The results of this work confirm the presence of mixed infection of phytoplasmas enclosed in different ribosomal groups with ‘Ca. L. asiaticus’ in almost all the citrus varieties with HLB symptomatology in Cuba, and in only three plants of diverse genotypes (Temple Tangor 2x and Nova tangelo 2x grafted on Citrumelo 4475 4x and Tangor Ellandale 2x grated on Flhor AG1 4x) in Guadeloupe. This type of mixed infection was reported in other citrus growing areas of the world (Chen et al. 2009; Teixeira et al. 2008; Arratia-Castro et al. 2014). In this survey the phytoplasmas were mainly detected in mixed infection with ‘Ca. L. asiaticus’. In 11 samples, two in Cuba and 9 in Guadeloupe, the phytoplasmas were identified in symptomatic citrus plants where ‘Ca. L. asiaticus’ was not detected, and this confirms that the symptomatology alone cannot discriminate between the presence of the two pathogens, as already reported in Brazil (Martinello-Sanches et al. 2016). Moreover, the only phytoplasma presence in grapefruit was associated with the presence of HLB-like symptoms in China (Lou et al. 2014) and in Citrus reticulata in India (Das et al. 2016). The analysis carried out also indicates that ‘Ca. L. asiaticus’ has a higher titre than phytoplasmas since the latter were always detected by nested-PCR assays and/or after isolation in artificial media. However, the phytoplasma presence in citrus represents a source of infection for other crops, and made it more difficult to prevent their spreading to the surrounding natural environments or farmland.

In Guadeloupe, molecular tests have been carried out by French authorities (DAAF- SALIM) to identify the presence of ‘Ca. L. asiaticus’ in citrus orchards since 2013. A monitoring and information system of D. citri in the plots is also conducted as part of the epidemio-surveillance of the island (BSV Guadeloupe 2020). HLB is present in orchards and its spread is presently not controlled. Several of the plots where D. citri is present are symptomatic and the work carried out clearly indicates the need of surveillance also for ‘Ca. Phytoplasma’ species and their possible insect vectors.
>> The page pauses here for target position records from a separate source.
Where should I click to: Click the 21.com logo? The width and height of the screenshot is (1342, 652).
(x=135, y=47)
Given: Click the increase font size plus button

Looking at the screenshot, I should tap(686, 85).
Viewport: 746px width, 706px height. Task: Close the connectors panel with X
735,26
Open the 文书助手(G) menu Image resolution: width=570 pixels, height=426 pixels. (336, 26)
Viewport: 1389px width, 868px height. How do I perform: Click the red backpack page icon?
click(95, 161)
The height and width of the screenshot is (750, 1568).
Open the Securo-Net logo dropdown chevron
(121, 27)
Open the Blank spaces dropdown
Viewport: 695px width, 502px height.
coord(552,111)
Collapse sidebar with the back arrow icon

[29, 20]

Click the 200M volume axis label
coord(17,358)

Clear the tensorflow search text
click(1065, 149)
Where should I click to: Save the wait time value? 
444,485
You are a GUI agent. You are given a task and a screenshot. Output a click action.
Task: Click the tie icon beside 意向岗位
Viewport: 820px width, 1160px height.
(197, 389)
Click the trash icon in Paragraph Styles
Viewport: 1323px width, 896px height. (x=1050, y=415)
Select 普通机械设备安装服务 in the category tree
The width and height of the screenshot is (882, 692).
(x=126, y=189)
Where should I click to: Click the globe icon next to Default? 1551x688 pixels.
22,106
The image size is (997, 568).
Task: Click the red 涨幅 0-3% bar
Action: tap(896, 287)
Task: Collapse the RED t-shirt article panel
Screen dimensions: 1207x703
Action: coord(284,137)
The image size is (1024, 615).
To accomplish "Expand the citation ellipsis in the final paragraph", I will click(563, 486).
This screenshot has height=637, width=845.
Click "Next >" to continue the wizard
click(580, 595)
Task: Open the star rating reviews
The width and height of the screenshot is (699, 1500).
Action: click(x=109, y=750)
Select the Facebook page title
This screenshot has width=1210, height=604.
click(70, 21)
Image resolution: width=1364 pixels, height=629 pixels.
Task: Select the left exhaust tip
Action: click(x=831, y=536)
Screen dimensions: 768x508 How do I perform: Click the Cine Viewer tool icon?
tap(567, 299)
In Cuba there is a production system of certified citrus material for the planting new orchards (López-Hernández et al. 2014), however there is a very high source of inoculum in the fields, so the plants are infected very early, and the management of HLB is not yet well established. In most of the commercial orchards there are populations of D. citri recorded on symptomatic trees, resulting in low citrus productivity in Cuba and Guadeloupe. These findings of widespread presence of both ‘Ca. L. asiaticus’ and various ‘Ca. Phytoplasma’ species and ribosomal groups clearly indicate the need for specific surveillance to apply better managements tools enclosing those aimed to contain the possible insect vectors presence after their appropriate identification.